Reading an article about a condition that you were directly involved in managing, speaking with attendings and consultants or doing topic-related practice questions afterwards are just a few ways to cement information into your clinical knowledge. This is also a great time to ask questions when patient cases do not fit the textbook description or workup algorithm, because practicing medicine is a lifelong commitment to learning.

Take some time to improve your financial literacy 

Selena Raines, DO, MPH, associate program director of family medicine and director of osteopathic education for the University of Kentucky Rural (Morehead) Family Medicine Residency Program, has some important advice for medical students.

“Many students have gone through schooling in a very traditional and sequential fashion and may not be familiar with retirement savings and insurance products,” she says. “Residents will hit the ground running, even from the first day of orientation. It is not uncommon for residents to be handed a stack of forms with respect to insurance and investment choices with very little assistance or background information, and  they are expected to have them completed in a very short amount of time.
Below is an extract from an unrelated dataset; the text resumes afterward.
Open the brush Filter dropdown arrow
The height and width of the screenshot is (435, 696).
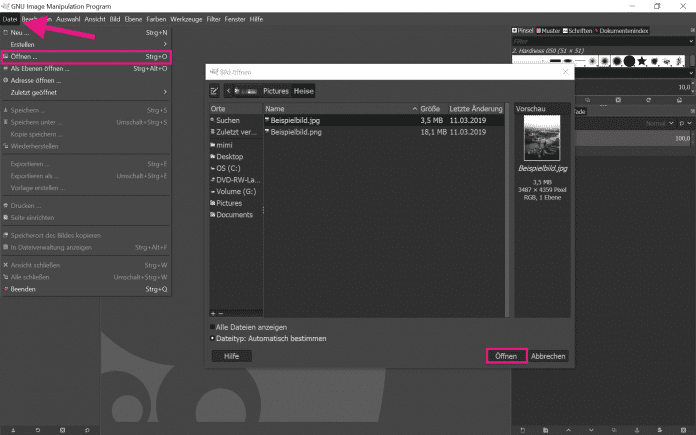(x=688, y=42)
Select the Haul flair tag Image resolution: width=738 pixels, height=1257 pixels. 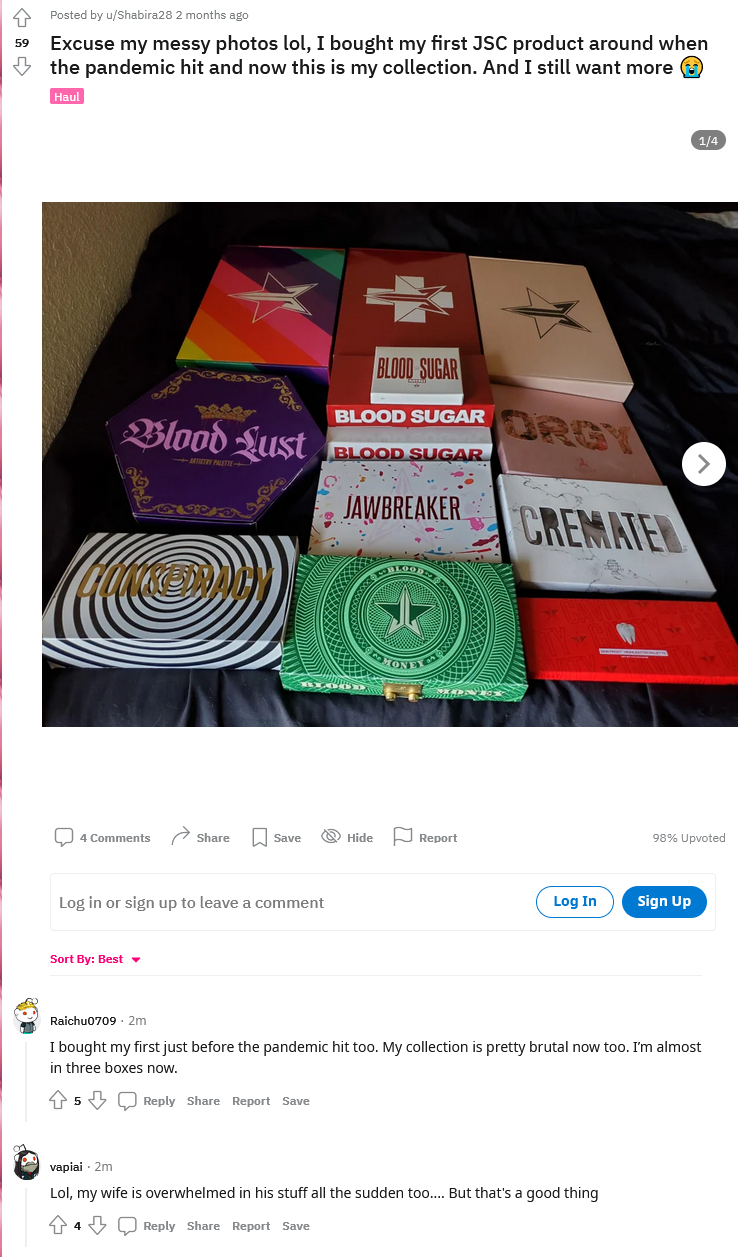67,97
“Making mistakes and/or uninformed decisions on these forms can cost you money, and there is often a waiting period before being allowed to make changes. Take some time to familiarize yourself with these topics so you can make the best choices for your individual situation. Also have a plan for what you are going to do with your student loans. Depending on what you chose to do, there are processes to follow and forms to be completed. 

“You don’t want to make any mistakes that could jeopardize your eligibility for forgiveness programs, and you do not want to miss any deadlines. The first few months of intern year can be very overwhelming, so having some of this base of knowledge and a plan in place for some of these important administrative tasks can help to alleviate a lot of stress.”

Enjoy some well-deserved free time

Some say that medical school is hard, but residency is harder. Take time to relax, travel with family and friends, read that book you’ve been eyeing on your bookshelf and practice self-care in the ways that are the most meaningful to you, so that when intern year starts, you are well-rested and ready to get to work.

Editor’s note: The views expressed in this article are the author’s own and do not necessarily represent the views of The DO or the AOA.